Chemicals: Chemical inputs, such as synthetic fertilizers and pesticides, are another factor in overall degradation. While they aim to provide growing crops with adequate nutrition, soil composition is damaged. These chemicals reduce soil biodiversity by depleting beneficial bacteria and promoting harmful bacteria.
The State of American Soil
Currently, soil health in the United States is suffering due to industrial agricultural practices like those previously discussed. The U.S. loses 10 billion tons of soil each year. This statistic sounds terrible enough on its own. However, the reality is even worse because of the increasing human population and natural disasters. We need more soil to feed the American people, not less.
The soil we have left is suffering too. Over time, 4.4 billion pounds of soil nutrients have been lost, leaving behind less nutritious and less productive soil. Despite the bleak picture, there is hope in regenerative agriculture.

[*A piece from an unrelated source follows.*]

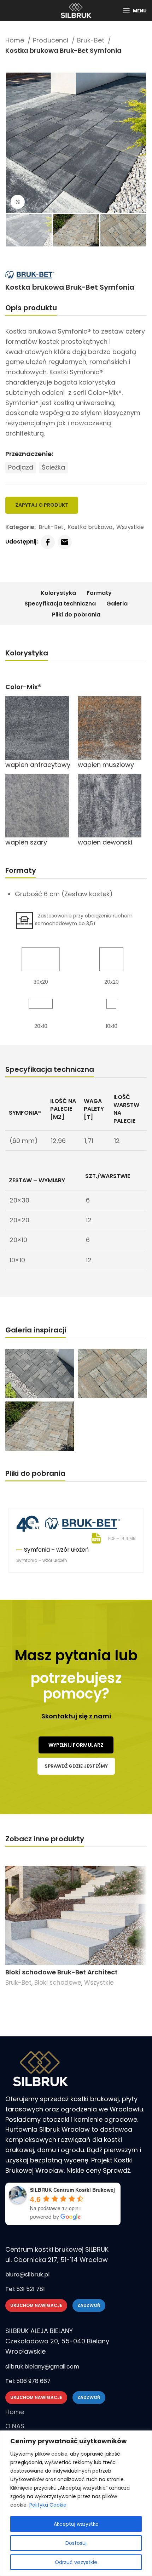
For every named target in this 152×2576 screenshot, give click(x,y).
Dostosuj (76, 2543)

Regenerative agriculture can help to minimize and potentially reverse harmful effects to soil health. Fortunately, interest in regenerative ag is increasing due to both shifting consumer preferences and corporate leadership. More farms must turn to regenerative agriculture to improve soil health by reducing greenhouse gas emissions, nutrient loss, and soil erosion.
Let’s look at some standard regenerative practices that can help improve soil quality.
Crop Rotation: As previously mentioned, monocropping damages the soil. Rotating crops each year can mitigate this damage. When crops are rotated, the soil is enriched with beneficial bacteria and fungi. This resulting biodiversity can help the growing crops and, eventually, food becomes more nutritious. The healthier soil also results in increased overall yield.
No-Till Farming: While conventional tillage has historically been considered a critical component of farming, more and more farmers are utilizing no-till techniques to promote soil health. No-till farming maintains the soil’s structure, and leftover crop residue protects it. It prevents soil erosion and helps with water absorption.
Composting: Composting, which involves using manure as fertilizer, also benefits the soil. It increases the soil’s organic matter, promotes stability, and increases water retention. All of these factors mitigate erosion.
Food and Soil Health
Without healthy soil, crops cannot adequately grow, creating problems with an increasing population. The more people there are, the more food production is needed. Regenerative agriculture promotes healthy soil that improves yields. In addition to the need for enhanced yield, soil health impacts food’s nutritional content. Adequate nutrients in the soil cause the resulting crops to be more nutrient-dense than those grown using industrial, agricultural methods. Food grown through regenerative ag possesses more vitamins and minerals, which promotes human health.
While soil health in the United States suffers due to long-standing industrial and agricultural practices, regenerative ag can reverse this worrisome trend. These practices reduce erosion, preserve nutrition, and promote biodiversity. Ultimately, these factors increase yield and provide more nutritious food. The recent trend toward regenerative agriculture provides hope for protecting healthy soil.